1. Field of the Invention
The present disclosure pertains to motion estimation methods suitable for processing a sequence of images provided, directly or indirectly, by a moving-image sensor, so as for example to detect the motion of an entity provided with this image sensor.
An embodiment of the present invention is especially suitable for an optical mouse linked to a computer in IT systems.
2. Description of the Related Art
Such image processing is aimed at detecting motions of the mouse so as to retranscribe them into the form of a cursor motion on a computer screen. The motion of the optical mouse is generally detected on the basis of information sensed by a video sensor or some other type of sensor which is fixed on the optical mouse.
Such sensors provide a digital signal in the form of a sequence of images sensed during the movement of the mouse. This digital signal is then processed so as to deduce therefrom the motion of the mouse.
Generally, the mouse is moved over a suitable surface and the video sensor fixed on the mouse captures images of this surface during its movement. The movement of the mouse may then be reconstructed on the basis of the relative positions of objects in the successive captured images. Thus, on the basis of this movement is deduced the movement which may be given to the cursor representing the motion of the mouse on the screen of the computer.
Certain image processing of this type turns out to be complex. It may in fact require powerful calculations which may be expensive in terms of time and/or calculation capacity, and energy consumption, also raising problems of heat dissipation.

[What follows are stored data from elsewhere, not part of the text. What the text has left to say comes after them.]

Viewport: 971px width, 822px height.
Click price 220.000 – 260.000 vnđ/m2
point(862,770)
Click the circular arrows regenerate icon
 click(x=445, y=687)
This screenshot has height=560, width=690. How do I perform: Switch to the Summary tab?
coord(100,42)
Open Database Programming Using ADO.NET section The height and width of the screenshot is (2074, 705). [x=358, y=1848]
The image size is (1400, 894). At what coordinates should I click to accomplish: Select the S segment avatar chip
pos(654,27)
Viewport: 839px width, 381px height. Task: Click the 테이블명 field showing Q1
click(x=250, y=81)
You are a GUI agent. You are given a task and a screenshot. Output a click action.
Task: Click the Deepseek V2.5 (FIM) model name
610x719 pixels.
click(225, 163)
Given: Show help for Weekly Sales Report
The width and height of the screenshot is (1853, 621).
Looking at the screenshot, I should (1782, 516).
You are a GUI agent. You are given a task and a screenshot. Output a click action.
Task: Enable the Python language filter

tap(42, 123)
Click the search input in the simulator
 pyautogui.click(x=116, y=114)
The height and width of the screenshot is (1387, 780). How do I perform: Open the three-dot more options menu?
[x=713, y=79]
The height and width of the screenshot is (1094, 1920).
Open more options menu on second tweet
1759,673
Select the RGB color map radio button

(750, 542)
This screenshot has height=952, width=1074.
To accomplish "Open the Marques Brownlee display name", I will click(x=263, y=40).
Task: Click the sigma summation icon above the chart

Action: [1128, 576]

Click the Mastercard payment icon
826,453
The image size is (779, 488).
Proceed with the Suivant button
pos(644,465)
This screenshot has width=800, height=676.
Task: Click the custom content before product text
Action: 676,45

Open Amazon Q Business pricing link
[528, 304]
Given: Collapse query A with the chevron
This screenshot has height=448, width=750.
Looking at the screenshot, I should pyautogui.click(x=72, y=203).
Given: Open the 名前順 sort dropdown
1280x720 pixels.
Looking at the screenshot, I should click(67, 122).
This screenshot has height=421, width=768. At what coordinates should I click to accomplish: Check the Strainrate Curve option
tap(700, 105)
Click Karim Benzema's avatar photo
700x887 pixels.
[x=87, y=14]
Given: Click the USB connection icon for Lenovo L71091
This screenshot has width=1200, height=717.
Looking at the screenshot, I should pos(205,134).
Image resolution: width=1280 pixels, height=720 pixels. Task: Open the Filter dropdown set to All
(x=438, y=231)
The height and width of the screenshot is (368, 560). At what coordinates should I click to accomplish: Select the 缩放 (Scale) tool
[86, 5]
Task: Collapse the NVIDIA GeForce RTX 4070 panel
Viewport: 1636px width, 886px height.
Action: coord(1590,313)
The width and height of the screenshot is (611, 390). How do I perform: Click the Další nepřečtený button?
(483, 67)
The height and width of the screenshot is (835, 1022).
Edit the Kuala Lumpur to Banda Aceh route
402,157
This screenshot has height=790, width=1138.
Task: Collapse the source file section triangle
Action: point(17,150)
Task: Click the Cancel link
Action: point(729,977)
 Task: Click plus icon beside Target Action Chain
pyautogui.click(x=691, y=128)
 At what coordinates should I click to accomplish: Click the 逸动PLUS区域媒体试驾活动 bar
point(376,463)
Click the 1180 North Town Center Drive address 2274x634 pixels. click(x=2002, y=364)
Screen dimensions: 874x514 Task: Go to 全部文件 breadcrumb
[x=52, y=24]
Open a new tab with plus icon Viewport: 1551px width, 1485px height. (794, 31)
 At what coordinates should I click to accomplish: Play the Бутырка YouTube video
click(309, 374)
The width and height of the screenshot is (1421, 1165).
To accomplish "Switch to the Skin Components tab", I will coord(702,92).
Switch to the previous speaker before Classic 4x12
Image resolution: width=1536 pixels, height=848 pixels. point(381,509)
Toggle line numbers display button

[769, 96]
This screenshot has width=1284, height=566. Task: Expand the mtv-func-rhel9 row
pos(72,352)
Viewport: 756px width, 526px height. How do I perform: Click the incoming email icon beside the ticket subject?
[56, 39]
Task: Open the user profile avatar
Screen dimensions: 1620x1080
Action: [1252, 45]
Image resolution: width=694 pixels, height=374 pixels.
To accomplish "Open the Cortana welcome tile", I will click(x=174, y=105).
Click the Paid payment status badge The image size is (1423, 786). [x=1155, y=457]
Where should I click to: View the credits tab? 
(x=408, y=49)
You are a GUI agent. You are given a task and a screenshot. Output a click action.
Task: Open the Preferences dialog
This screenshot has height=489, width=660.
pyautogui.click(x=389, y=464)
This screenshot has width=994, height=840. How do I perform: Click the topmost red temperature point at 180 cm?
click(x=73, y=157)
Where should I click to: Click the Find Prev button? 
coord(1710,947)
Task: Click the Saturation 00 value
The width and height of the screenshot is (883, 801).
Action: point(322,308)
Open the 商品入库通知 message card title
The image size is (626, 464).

In order to render the display of the cursor of the optical mouse more easily achievable, it is advantageous to apply a method of motion estimation.
Such a method facilitates estimating the motion of a block of pixels between two images which follow one another.
Certain methods of this type are used in another technical field, namely video stream compression. A procedure described in the document ‘Complexity Comparison of fast block-matching estimation algorithms’ by Yilong Liu and Soontorn Oraintara is in particular known.
In the field of the detection of movement of an entity, these methods are based on an association of a motion vector with each of the images processed. Such a vector has a vertical component and a horizontal component. It represents the motion of the mouse from one image to the next.
Thus, in such a context, the motion of all the pixels of each image to be processed may be represented by a single motion vector.
This type of device is often subject to specific technical constraints, such as in particular a time constraint. Specifically, the processing of such images often must be performed in a very short time so that the motion of the mouse can be retranscribed onto the screen of the computer in a manner which is almost instantaneous for the user. Another frequent significant constraint of this type of device is the cost of production.
FIGS. 1-A and 1-B illustrate a definition of a motion vector. In FIG. 1-A, a sequence of two images is represented, a first image 101 is followed by a second image 102. The detection of movement of the mouse is based on the relative position of markers included in the various images sensed. The image 101 comprises a marker in position 103 and the image 102 comprises the same marker in position 104. Thus, the movement of the optical mouse may be deduced from its position with respect to this marker.
In FIG. 1-B, the images 101 and 102 are superimposed in such a way that the respective positions of the marker coincide. The motion vector corresponding to the movement of the mouse in this context is represented by the arrow 105. Its components along the horizontal and along the vertical are dubbed X and Y. Thus, the motion of the mouse between the image 101 and the image 102 may be represented subsequently by the motion vector 105. The motion vector 105 which makes it possible to retrieve the position of the mouse in the next image 102 may thus be associated with the image 101.
Estimation of the associated motion of the mouse in a current image, that is to say one which is currently being processed, is generally based on motion vectors previously associated with previous processed images in the sequence of images sensed by the mouse. Then, on the basis of such motion vectors, candidate vectors are generated, that is to say vectors which are apt to represent the motion of the mouse between two successive processed images. Next, relative to these candidate vectors, correlation calculations relating to the position of the mouse are performed, examples of which are well known to the person skilled in the art. The candidate vector for which the largest correlation is calculated is then selected. This vector is then associated with the current image.
The term “processed image” refers to images with which a motion vector has been associated.
It should be noted that, in this type of method, if it turns out that the candidate vectors are not relevant, and nevertheless that which exhibits the best correlation is associated with the current image, such a system may diverge. Thus, a divergence often occurs in the event of abrupt motion of the mouse.
Consequently, the performance of devices applying a motion estimation method is greatly dependent on the quality of the candidate vectors. It is therefore desirable to employ a procedure for generating candidate vectors and for selecting a motion vector to be associated with an image, which is effective and accurate.